Marc Böttcher, Vorstand des ITDZ Berlin: Die Berliner Verwaltung braucht eine leistungsfähige IKT, die auch die wachsenden Anforderungen an die IT-Sicherheit erfüllt. In Charlottenburg-Wilmersdorf erfolgt jetzt der Netzbetrieb der zwei größten Standorte in der hochverfügbaren, BSI-zertifizierten Infrastruktur des ITDZ Berlin. Wir sorgen für die zentrale Überwachung, Wartung und den Betreib nach landesweit gültigen IT-Sicherheitsstandards.
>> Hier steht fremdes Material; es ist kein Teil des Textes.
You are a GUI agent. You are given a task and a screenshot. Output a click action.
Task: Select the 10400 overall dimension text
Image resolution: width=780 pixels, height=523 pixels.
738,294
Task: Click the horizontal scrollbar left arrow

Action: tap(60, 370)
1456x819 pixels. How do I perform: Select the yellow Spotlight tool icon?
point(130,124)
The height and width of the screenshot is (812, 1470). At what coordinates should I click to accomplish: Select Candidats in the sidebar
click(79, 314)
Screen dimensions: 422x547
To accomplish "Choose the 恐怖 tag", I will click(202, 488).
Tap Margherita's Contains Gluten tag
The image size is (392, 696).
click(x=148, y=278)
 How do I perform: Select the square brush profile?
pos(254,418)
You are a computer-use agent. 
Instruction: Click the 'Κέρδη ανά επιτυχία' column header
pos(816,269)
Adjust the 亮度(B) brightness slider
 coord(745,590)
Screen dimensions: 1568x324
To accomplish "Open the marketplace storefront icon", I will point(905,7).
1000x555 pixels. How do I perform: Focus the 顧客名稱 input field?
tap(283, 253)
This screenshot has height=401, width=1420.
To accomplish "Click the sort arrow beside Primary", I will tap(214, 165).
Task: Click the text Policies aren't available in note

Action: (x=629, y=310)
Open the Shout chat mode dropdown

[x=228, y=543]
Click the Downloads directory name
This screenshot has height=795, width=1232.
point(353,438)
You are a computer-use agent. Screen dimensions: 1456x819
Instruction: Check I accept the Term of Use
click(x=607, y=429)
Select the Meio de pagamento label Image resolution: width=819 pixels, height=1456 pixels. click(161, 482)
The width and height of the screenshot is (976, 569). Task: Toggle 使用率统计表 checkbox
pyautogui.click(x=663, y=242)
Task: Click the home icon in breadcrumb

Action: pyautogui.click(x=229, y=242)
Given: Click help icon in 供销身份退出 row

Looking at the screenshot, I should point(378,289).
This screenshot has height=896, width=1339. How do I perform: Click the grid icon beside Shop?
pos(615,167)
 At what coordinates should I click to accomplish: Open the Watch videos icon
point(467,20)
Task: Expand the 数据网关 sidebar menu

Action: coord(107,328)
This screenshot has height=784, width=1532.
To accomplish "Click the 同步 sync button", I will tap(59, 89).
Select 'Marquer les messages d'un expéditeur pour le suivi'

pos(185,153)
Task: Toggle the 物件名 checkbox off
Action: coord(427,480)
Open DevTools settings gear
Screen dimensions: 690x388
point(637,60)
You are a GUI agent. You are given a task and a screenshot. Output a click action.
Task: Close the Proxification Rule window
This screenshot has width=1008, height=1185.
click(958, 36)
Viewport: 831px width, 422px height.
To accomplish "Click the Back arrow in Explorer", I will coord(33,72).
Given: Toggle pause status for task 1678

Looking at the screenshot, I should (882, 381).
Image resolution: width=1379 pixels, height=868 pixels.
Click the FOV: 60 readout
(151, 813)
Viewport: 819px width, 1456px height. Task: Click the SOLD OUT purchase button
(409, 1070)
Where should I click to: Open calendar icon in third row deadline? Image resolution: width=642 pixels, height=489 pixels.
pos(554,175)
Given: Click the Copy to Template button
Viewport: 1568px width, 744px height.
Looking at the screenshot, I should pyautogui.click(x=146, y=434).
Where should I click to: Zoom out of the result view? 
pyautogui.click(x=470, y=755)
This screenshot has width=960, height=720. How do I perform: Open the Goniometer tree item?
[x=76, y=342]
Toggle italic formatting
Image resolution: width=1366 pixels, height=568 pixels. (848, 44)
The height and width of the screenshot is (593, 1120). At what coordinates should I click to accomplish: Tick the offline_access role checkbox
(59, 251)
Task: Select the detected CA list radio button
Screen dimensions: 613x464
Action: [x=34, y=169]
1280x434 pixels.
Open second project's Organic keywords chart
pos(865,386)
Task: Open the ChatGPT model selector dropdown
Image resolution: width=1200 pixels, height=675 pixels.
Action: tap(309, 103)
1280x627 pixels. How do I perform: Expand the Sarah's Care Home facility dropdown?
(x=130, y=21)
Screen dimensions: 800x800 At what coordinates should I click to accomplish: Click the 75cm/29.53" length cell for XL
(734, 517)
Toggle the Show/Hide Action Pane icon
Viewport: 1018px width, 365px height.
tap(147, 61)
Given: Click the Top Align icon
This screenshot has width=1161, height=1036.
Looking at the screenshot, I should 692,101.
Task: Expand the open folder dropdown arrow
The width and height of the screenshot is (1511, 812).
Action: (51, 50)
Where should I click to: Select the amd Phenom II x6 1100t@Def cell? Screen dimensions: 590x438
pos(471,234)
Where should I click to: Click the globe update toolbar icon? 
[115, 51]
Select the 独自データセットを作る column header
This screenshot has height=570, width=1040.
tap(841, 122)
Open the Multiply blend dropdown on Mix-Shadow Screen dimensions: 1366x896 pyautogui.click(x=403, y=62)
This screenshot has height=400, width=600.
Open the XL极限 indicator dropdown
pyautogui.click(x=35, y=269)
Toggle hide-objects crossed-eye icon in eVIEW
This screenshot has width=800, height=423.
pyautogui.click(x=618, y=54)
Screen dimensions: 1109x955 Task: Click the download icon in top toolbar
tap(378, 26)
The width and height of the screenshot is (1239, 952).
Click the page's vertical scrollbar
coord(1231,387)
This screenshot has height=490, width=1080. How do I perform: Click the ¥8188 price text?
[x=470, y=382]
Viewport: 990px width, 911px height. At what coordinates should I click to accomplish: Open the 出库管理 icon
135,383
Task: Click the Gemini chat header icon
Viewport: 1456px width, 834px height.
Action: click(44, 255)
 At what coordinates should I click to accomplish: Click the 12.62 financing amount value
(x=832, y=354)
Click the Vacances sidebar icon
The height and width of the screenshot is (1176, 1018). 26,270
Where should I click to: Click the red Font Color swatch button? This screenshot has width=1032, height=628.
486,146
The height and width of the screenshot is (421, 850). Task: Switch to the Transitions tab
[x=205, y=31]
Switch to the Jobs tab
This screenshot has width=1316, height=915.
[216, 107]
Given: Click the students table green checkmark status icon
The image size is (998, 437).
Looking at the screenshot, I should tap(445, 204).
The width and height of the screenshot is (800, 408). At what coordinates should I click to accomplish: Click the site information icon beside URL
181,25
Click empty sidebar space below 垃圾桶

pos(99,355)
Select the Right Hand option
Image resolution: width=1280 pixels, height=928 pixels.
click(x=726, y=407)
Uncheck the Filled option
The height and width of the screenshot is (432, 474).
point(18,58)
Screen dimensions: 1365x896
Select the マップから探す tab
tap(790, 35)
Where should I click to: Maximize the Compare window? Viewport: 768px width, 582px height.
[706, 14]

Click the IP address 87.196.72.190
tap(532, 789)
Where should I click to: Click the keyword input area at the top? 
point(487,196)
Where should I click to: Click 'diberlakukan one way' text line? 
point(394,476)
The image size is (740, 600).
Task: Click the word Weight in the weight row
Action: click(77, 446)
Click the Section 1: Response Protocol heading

Dadurch kann sich der Bezirk auf seine Kernkompetenz, den Service für die Bürgerinnen und Bürger, konzentrieren.

Die Zentralisierung und Standardisierung der landesweiten IKT ist eines der Hauptziele des Berliner E-Government-Gesetzes von 2016. Das landesweite Migrations-Programm umfasst rund 67.500 Arbeitsplätze in den Bezirken, Senatsverwaltungen und nachgeordneten Behörden des Landes. Kernpunkt ist die Ausstattung mit einem standardisierten, einheitlichen und vom ITDZ Berlin administrierten IKT-Arbeitsplatz. Er schafft die Voraussetzungen für eine medienbruchfreie, behördenübergreifende Zusammenarbeit zwischen den Behörden sowie für digitale Leistungen im Bürgerservice.